Thou Didst Let Fall

  download catalogue pdf

In Tony Albert’s upcoming solo exhibition at Sullivan+Strumpf, the many hidden histories and stories of war are revealed through a series of installations, paintings and sculptures. Inspired by his family, who share over 80 years of combined military service, Thou didst let fall marks the culmination of a four year journey, during which Albert was commissioned by the City of Sydney to create a major monument honouring Aboriginal and Torres Strait Islander service personnel and was deployed on a tour of duty as an Official War Artist for the Australian War Memorial.

Thou didst let fall reinterprets the ANZAC tradition and continues to explore a core belief that underpins Albert’s practice: ‘the greatest gift we can give our children is historical truth.’ In Universal Soldier, a reference to Buffy Sainte-Marie’s 1964 song by the same name, kitsch Aboriginal ephemera are assembled to form a silhouette of a soldier carrying his wounded comrade. Bound together by torn camouflage fabric and twine, the installation not only conveys the power of humanity, friendship and compassion, but also contests conventional history, which has largely overlooked the contributions made by Indigenous soldiers. Albert states:

I’ve been interested in the idea of camouflage. In a way it’s the opposite of a target [used in previous work]. It’s about concealing, rather than drawing attention – camouflaging until the point of complete erasure and eradication. Since our stories are being eradicated, the camouflage functions like a disease, creeping over our histories.”

========================

■ **ACTIVITIES**
1: Can you reproduce the exhibition description word for word, starting at "In Tony Albert’s" and ending at "Australian War Memorial."?
2: In the exhibition description, why does Albert say camouflage functions like a disease? Answer in one to three sentences.
3: Could you pick up the description of Tony Albert's exhibition from its final sentence and carry it on?
The material that comes next has no connection to the exhibition description.

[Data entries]

========================

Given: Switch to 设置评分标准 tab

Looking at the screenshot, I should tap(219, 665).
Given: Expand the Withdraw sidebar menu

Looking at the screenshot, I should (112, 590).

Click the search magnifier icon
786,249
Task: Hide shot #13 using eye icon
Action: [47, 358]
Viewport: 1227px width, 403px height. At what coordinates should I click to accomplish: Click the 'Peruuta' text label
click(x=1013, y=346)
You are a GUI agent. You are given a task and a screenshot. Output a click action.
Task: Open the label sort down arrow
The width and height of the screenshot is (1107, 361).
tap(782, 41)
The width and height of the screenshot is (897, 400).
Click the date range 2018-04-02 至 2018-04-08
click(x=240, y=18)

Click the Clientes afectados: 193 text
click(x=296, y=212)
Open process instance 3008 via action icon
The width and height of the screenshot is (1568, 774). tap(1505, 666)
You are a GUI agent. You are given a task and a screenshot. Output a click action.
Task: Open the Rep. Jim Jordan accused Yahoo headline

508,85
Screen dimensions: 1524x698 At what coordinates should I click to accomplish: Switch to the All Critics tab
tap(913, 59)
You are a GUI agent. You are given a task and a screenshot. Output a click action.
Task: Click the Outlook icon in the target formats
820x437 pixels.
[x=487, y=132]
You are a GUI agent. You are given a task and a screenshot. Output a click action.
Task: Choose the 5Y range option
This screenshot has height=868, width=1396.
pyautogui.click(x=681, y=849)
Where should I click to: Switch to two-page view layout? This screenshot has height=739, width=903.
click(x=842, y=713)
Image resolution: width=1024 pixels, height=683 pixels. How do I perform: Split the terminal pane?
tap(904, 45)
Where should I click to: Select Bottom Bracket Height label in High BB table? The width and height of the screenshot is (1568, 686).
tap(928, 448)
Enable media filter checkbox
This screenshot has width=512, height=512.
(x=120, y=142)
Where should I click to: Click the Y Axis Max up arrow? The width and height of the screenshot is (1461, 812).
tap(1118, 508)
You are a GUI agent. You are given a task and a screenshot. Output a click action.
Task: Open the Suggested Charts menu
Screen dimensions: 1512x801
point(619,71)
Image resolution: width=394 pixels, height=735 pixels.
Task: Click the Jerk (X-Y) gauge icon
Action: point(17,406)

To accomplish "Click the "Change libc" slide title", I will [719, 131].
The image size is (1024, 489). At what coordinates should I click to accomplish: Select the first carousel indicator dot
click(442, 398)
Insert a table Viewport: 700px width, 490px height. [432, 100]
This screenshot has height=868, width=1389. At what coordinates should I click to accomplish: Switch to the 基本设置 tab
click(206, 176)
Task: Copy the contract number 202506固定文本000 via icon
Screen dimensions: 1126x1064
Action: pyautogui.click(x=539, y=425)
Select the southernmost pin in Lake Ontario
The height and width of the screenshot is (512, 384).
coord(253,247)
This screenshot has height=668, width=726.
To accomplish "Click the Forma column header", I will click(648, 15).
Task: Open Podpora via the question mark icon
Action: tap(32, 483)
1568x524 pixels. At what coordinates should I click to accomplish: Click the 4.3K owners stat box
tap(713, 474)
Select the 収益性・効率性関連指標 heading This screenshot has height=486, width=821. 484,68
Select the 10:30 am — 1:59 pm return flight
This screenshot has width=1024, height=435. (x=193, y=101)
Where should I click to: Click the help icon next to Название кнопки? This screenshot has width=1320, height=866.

========================

■ **WRITTEN ANSWERS**
1:
In Tony Albert’s upcoming solo exhibition at Sullivan+Strumpf, the many hidden histories and stories of war are revealed through a series of installations, paintings and sculptures. Inspired by his family, who share over 80 years of combined military service, Thou didst let fall marks the culmination of a four year journey, during which Albert was commissioned by the City of Sydney to create a major monument honouring Aboriginal and Torres Strait Islander service personnel and was deployed on a tour of duty as an Official War Artist for the Australian War Memorial.

2: Albert says this because Aboriginal stories are being eradicated, so the camouflage creeps over those histories like a disease. He sees camouflage as the opposite of a target: it conceals rather than draws attention, to the point of complete erasure and eradication.

3:
Aboriginal and Torres Strait Islander men and women have served in every conflict since colonisation, including what is known as ‘the frontier wars’, in which it is estimated up to one million Aboriginal men, women and children were murdered. In the trenches, enlisted soldiers were treated as equals; however, on their return to Australia they were greeted with the same racism they faced before leaving for war, and continued to fight for citizenship, land rights, equal wages and the right to raise their own children. Albert’s grandfather Eddie experienced this injustice first hand after narrowly escaping execution during World War II. Unlike other Diggers, Eddie and his fellow Indigenous soldiers did not receive land grants for their service.

His remarkable story of survival is the inspiration behind Albert’s artwork YININMADYEMI Thou didst let fall, a major public art monument honouring Aboriginal and Torres Strait Islander service men and women. Commissioned by the City of Sydney and launched at Hyde Park on 18 March 2015, the sculpture comprises four seven-metre-tall bullets and three fallen shells sculpted from steel, corten and black marble. In Albert’s exhibition at Sullivan+Strumpf, a bronze scaled maquette of the sculpture accompanies a delicately embellished visual diary documenting the artist’s journey throughout the commission process.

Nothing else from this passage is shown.